Hallo David, That’s a very good point. I’m interested in the information architecture too, and on a related note, how well Stack Overflow will reward people who organise existing content, as opposed to creating new topics.
Cheers
Sarah
Yeah, I certainly hope the reward system can accommodate that.
It’s also a bit of a high bar to participate in some things if you are new to Stack Overflow. For example, “Any user with at least 150 reputation and 1 positively scored answer in a tag can commit to it by searching for the tag on the documentation listing page.” http://stackoverflow.com/help/documentation-add-tags
Hi, Sarah. I love your enthusiasm, and I agree with David that this probably won’t fizzle. If it does fizzle it’ll because of limited findability: David alluded to TOCs and traditional navigation, but search will play a big role as well. Not only do technical writers have an opportunity to create and aggregate great content, we also have an opportunity to tackle and overcome the problem of findability.
Hallo Larry 🙂
Nice to “see” you again! I think you’re right – this is going to be big. It’ll grow and shift. If Stack Overflow has the resources to put into it, they’ll be able to adjust the new platform to suit the needs of the community. And we’ll be able to watch and learn.
Thanks for giving me food for thought! I’ve referred to your and David’s comments in my follow-up post on the IA of Stack Overflow’s documentation feature.
Cheers
Sarah
Sarah,
This appears mid-way through the link you provided to the announcement and kind of sums up the whole platform very accurately “It’s need-driven and self-healing. The best, most diligent technical writer out there still can’t beat thousands of actual users trying to learn a function or concept while writing real code. They’ll determine what topics or examples are needed most. And whenever something fails to explain something clearly, they can ask for it to be improved.”

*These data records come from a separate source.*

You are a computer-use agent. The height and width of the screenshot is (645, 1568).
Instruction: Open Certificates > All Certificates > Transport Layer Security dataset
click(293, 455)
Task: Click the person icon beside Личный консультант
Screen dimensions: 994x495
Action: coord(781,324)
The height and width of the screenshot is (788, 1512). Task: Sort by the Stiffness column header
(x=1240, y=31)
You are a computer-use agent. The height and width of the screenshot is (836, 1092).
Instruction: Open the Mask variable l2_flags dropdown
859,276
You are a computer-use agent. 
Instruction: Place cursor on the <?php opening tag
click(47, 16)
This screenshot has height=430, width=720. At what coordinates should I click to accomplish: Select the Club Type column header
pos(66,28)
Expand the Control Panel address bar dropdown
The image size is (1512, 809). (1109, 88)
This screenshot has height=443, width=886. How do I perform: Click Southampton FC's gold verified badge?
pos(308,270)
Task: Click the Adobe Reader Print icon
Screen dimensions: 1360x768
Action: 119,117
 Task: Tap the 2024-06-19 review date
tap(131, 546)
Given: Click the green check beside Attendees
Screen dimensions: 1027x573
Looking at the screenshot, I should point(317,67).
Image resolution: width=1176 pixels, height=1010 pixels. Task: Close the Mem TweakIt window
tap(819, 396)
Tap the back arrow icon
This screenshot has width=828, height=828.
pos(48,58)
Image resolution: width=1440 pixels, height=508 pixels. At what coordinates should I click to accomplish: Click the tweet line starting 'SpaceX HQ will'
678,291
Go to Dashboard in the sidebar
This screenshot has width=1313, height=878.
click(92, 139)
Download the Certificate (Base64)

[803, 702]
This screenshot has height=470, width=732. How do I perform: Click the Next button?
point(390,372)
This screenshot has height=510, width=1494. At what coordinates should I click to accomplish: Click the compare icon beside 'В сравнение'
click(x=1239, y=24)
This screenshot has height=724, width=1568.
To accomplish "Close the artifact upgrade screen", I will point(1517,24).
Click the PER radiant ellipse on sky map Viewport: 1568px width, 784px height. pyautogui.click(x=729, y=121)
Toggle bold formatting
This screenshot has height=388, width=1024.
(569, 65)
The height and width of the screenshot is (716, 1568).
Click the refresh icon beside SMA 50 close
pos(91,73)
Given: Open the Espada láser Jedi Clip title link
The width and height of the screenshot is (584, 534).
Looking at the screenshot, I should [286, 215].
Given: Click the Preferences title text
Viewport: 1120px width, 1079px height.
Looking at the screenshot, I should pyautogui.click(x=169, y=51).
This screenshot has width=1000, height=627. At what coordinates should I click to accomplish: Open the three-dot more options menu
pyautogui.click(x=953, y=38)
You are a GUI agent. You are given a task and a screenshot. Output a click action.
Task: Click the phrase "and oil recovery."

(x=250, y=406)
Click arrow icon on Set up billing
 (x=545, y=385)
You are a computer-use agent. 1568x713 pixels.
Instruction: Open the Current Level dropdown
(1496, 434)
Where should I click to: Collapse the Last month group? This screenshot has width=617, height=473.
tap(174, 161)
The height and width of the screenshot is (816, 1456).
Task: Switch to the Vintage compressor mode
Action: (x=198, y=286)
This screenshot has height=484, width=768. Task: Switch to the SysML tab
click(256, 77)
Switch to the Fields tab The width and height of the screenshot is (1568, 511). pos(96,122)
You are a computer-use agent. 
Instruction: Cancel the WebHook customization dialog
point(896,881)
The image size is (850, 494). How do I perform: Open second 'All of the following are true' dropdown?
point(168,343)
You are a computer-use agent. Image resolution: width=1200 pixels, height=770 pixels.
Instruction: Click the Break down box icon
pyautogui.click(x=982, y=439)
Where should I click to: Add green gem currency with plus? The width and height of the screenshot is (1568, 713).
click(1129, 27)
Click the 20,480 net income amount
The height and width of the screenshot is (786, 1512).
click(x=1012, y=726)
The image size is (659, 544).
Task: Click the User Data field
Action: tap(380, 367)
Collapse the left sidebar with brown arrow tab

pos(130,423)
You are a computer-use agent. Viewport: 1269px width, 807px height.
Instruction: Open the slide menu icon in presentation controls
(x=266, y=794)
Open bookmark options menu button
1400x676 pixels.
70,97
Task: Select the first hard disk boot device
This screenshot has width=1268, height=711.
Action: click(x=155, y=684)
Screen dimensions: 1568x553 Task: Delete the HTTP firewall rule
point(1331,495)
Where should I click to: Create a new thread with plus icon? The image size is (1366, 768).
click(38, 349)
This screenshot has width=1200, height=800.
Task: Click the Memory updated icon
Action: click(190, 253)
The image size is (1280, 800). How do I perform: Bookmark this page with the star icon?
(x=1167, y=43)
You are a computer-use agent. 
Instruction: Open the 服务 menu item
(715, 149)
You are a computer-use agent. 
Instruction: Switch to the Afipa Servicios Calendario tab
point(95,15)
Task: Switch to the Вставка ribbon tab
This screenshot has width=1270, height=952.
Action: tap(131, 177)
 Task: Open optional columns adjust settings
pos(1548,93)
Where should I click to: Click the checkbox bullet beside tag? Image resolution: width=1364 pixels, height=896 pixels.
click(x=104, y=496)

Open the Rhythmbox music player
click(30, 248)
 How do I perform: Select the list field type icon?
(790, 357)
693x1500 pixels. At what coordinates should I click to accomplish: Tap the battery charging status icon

Now, only if we could get some companies to look at their documentation in this fashion consistently.
Swapnil
Hallo Swapnil
That’s a great quote! I think, for us as technical writers, the docs on Stack Overflow will be a great resource for exactly that reason: a few tech writers in a company can’t hope to match the thousands of actual users picking what they need. We use all sorts of things to find out what our customers need, and the docs on Stack Overflow may become another valuable resource to that aim.
Cheers
Sarah
Have you seen Cheatography? Another venue for documentation created by self-professed SMEs on particular topics: https://www.cheatography.com/explore/popular/
Hallo Tamsin
Interesting! I’d visited the regex cheat sheet a few times, after finding it in search. But I didn’t realise it’s part of a crowd-sourced set of cheat sheets. Thanks for the link!